Chancellor Mone avoids police crackdown, meets and treats students with respect.

By - May 13th, 2024 02:54 pm
The encampment at UWM. Photo by Rose Balistreri.

The encampment at UWM. Photo by Rose Balistreri.

Across the nation, many college campuses have cracked down on student protests of the Israeli attacks on Gaza. Some 50 universities have called on the law enforcement authorities to intervene and 2,800 people have been arrested or detained on campuses across the country. Students and faculty have been beaten, tear gassed, and shot at with rubber bullets by police.

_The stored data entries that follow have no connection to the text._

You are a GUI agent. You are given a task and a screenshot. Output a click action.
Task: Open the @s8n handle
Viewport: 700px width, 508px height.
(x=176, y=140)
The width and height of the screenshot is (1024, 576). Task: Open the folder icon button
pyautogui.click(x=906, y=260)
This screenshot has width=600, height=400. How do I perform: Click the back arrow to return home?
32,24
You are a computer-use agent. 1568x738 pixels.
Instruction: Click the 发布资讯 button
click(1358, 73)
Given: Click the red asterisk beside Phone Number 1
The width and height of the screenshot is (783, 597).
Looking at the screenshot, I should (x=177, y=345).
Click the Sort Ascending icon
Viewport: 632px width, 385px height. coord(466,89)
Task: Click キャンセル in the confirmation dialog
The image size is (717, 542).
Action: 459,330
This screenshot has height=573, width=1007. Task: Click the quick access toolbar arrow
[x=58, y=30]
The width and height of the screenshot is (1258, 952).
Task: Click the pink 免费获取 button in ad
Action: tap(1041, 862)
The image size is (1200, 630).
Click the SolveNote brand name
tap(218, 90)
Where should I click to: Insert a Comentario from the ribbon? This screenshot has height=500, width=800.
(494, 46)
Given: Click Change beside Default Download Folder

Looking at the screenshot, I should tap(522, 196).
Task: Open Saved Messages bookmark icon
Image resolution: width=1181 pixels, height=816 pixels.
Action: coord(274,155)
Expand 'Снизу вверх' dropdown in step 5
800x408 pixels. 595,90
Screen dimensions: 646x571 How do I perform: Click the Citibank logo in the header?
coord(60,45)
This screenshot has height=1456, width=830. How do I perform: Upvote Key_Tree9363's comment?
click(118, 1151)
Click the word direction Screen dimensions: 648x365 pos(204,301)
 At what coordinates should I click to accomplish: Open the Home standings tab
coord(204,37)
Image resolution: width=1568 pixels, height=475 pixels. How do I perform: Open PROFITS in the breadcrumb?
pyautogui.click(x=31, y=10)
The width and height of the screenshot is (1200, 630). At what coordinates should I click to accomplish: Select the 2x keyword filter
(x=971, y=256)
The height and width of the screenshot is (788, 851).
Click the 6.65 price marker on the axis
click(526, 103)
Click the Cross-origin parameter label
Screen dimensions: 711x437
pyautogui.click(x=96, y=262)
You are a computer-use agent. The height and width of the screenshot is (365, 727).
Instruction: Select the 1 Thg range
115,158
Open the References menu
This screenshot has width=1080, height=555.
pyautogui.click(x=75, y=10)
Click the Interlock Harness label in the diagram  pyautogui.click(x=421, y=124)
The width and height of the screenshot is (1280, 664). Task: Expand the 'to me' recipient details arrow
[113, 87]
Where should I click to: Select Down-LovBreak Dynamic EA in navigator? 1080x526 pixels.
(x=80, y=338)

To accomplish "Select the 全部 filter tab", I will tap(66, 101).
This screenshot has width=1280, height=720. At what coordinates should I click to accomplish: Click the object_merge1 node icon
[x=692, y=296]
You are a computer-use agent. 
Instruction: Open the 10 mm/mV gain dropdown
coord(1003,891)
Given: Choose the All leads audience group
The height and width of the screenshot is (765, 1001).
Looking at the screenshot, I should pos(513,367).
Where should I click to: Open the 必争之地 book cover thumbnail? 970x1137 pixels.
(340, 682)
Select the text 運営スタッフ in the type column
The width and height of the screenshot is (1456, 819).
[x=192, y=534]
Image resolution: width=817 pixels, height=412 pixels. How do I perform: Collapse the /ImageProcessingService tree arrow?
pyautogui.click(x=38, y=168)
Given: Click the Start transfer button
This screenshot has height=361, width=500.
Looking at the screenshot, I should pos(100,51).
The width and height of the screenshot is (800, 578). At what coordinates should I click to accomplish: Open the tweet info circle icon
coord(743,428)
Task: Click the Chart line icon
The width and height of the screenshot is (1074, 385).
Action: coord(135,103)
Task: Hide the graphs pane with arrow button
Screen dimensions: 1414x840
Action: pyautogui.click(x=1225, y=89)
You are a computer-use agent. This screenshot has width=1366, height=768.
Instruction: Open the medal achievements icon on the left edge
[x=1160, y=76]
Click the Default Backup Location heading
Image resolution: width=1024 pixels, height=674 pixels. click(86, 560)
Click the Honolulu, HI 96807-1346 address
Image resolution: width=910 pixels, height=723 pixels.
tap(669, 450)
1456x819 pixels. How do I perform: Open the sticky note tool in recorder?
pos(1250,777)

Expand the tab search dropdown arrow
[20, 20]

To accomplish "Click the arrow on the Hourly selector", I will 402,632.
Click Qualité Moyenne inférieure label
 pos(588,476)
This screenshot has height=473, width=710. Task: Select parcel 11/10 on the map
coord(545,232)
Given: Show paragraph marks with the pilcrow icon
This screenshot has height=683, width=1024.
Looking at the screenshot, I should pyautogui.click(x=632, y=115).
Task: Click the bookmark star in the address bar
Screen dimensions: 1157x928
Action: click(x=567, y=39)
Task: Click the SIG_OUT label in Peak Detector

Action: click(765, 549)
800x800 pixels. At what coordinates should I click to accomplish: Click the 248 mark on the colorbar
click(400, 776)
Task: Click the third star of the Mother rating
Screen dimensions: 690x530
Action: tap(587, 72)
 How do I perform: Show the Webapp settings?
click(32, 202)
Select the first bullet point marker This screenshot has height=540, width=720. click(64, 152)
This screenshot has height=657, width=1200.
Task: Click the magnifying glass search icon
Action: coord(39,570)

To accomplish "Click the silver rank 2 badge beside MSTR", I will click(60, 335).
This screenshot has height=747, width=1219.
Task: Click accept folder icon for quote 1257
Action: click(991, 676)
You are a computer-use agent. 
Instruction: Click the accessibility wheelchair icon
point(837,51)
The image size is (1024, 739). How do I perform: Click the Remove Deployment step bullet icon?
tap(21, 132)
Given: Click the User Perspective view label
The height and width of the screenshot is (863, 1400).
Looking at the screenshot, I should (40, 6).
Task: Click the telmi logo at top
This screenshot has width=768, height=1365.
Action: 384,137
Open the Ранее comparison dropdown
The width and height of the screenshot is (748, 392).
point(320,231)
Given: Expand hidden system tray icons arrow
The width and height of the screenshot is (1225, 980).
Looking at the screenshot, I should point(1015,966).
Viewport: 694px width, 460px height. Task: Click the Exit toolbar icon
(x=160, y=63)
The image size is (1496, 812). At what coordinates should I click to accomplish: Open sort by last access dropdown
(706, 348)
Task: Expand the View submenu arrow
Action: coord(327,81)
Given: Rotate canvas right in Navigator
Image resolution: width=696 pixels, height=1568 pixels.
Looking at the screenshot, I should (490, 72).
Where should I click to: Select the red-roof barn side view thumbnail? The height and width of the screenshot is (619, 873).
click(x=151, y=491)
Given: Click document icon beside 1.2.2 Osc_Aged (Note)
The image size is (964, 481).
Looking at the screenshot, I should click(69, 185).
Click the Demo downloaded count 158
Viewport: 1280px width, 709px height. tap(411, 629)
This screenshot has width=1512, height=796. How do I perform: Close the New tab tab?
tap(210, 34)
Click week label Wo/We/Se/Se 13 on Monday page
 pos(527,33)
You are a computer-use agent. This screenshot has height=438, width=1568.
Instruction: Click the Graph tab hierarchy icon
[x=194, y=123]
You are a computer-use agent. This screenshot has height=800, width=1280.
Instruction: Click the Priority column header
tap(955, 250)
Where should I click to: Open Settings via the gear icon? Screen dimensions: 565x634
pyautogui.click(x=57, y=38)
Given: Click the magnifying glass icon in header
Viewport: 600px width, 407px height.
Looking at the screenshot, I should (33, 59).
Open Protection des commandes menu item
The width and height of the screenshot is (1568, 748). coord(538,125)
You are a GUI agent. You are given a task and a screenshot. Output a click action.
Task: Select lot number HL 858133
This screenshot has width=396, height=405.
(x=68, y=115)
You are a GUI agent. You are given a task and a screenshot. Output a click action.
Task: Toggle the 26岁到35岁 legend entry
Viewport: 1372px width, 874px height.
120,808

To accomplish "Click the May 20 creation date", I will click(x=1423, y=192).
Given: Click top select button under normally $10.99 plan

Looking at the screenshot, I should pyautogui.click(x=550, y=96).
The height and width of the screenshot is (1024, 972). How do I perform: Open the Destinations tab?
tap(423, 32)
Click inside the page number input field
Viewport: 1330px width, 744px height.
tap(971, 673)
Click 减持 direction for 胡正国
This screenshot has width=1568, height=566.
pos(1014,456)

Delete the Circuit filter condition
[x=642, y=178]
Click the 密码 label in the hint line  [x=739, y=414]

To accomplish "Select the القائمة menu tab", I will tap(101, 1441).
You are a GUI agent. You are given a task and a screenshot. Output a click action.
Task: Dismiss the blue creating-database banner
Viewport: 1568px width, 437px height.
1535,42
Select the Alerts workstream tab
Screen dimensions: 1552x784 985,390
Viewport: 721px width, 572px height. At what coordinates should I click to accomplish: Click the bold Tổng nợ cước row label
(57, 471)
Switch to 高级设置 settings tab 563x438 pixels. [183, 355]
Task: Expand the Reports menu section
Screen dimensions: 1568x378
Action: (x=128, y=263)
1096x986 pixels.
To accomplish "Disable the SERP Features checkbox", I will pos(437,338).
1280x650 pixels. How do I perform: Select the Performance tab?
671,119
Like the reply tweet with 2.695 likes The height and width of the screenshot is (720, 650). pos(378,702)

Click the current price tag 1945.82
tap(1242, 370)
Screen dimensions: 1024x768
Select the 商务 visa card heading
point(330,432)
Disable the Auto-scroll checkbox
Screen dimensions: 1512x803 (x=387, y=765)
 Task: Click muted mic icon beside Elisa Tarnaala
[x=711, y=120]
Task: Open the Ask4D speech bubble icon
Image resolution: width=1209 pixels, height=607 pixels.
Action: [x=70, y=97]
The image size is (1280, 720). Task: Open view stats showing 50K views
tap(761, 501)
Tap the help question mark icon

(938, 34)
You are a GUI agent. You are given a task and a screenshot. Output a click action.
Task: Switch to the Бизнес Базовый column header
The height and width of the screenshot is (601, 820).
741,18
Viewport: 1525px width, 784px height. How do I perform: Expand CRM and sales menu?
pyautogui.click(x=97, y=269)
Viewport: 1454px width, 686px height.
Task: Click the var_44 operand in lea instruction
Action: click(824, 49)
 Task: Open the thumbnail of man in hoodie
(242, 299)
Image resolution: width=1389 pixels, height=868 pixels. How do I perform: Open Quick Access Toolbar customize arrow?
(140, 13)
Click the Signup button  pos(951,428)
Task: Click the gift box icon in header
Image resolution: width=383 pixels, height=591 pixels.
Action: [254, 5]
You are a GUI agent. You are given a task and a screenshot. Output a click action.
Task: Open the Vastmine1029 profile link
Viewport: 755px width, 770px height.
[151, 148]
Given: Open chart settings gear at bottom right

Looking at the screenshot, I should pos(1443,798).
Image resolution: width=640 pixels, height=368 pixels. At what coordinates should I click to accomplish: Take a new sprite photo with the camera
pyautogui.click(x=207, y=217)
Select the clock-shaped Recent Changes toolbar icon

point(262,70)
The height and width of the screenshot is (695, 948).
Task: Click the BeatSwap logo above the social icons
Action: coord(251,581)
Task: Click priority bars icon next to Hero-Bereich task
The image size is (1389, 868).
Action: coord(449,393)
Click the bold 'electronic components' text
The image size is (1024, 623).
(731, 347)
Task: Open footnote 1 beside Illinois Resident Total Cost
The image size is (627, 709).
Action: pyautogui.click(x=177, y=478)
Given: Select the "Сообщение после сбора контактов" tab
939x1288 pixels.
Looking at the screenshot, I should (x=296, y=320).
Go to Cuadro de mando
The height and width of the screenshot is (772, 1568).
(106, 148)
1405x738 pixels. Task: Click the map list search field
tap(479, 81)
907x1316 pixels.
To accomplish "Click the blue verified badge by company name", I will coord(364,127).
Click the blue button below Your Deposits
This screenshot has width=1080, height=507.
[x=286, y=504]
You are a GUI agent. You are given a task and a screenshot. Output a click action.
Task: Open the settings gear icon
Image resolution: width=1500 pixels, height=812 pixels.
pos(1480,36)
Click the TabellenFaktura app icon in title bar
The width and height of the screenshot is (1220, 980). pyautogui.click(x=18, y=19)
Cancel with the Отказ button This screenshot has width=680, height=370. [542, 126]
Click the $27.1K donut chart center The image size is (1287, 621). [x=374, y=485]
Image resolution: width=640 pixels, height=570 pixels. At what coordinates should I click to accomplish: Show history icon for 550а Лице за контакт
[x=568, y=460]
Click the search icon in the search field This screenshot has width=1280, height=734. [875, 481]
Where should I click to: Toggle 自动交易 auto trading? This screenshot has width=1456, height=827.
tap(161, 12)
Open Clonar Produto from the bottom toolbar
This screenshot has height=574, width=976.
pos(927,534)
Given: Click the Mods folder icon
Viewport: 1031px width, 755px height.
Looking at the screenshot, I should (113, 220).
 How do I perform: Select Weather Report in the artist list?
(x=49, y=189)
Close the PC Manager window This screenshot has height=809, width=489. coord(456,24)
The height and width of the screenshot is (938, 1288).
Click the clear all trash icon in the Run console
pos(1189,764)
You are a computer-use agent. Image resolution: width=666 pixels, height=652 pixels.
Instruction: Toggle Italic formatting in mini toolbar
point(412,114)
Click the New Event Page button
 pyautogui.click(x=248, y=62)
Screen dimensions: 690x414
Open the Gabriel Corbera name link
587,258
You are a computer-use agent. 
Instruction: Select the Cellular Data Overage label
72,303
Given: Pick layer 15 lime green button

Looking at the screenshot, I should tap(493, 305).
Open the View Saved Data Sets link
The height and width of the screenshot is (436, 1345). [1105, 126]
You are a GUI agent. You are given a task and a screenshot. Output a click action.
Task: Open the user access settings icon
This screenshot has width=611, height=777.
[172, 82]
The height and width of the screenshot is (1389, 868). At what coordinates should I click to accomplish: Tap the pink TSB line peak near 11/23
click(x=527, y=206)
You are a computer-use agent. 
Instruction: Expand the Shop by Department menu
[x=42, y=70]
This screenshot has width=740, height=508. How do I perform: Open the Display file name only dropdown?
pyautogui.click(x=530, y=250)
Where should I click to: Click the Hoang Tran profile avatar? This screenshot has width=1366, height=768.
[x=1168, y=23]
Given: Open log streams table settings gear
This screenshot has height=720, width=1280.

At the University of Virginia, in Charlottesville, state police officers in riot gear carrying M4 carbines and chemical-gas launchers were called in to disperse a small group of student protestors with a handful of tents. At Dartmouth, police wearing riot gear grabbed Annelise Orleck, the 65-year-old historian and former chair of Jewish studies, slammed her to the ground and arrested her. At the University of Texas at Austin, officers in riot gear marched into campus on horses. At Indiana University, state police snipers were positioned on the roofs of campus buildings.

And at UW-Madison, police swarmed a student encampment and arrested 34 people. Universities of Wisconsin President Jay Rothman offered only tough talk and threats of police to the protestors.

Talk about an over-reaction by the university leaders. These are students at their university, who are paying huge amounts of tuition and are trying to express themselves on an important issue of the day, and they are being treated like criminals. It is the chancellors who should be taking the high ground, understanding that these are young, barely adult students who want to express their ideals. At Brown University, its leaders seemed to realize this, and acted like the adults in the dispute, treating the students with respect and agreeing to meet and discuss their demands that the university divest from investments related to the Israeli economy.

Yet most universities decided instead to get tough on the protestors. As UW-Milwaukee chancellor Mark Mone noted in a statement about its settlement with student protestors, “many have criticized UWM for not forcing the removal of the camp earlier. Indeed, the most common question asked of us involved when police would be sent in to break up the encampment. Our consistent answer: UWM leadership prioritized the safety of everyone involved, which meant seeking resolution through dialogue with our students.”

The encampment at UWM was created two weeks ago, on April 29, with about 40 tents surrounded by tables set up as a perimeter. Not only did Mone avoid calling in Milwaukee police (or state police as some universities did), he also instructed UWM campus police to use restraint. Leaders of the student protests ultimately thanked the UWM Police Department for the respect its officers showed students.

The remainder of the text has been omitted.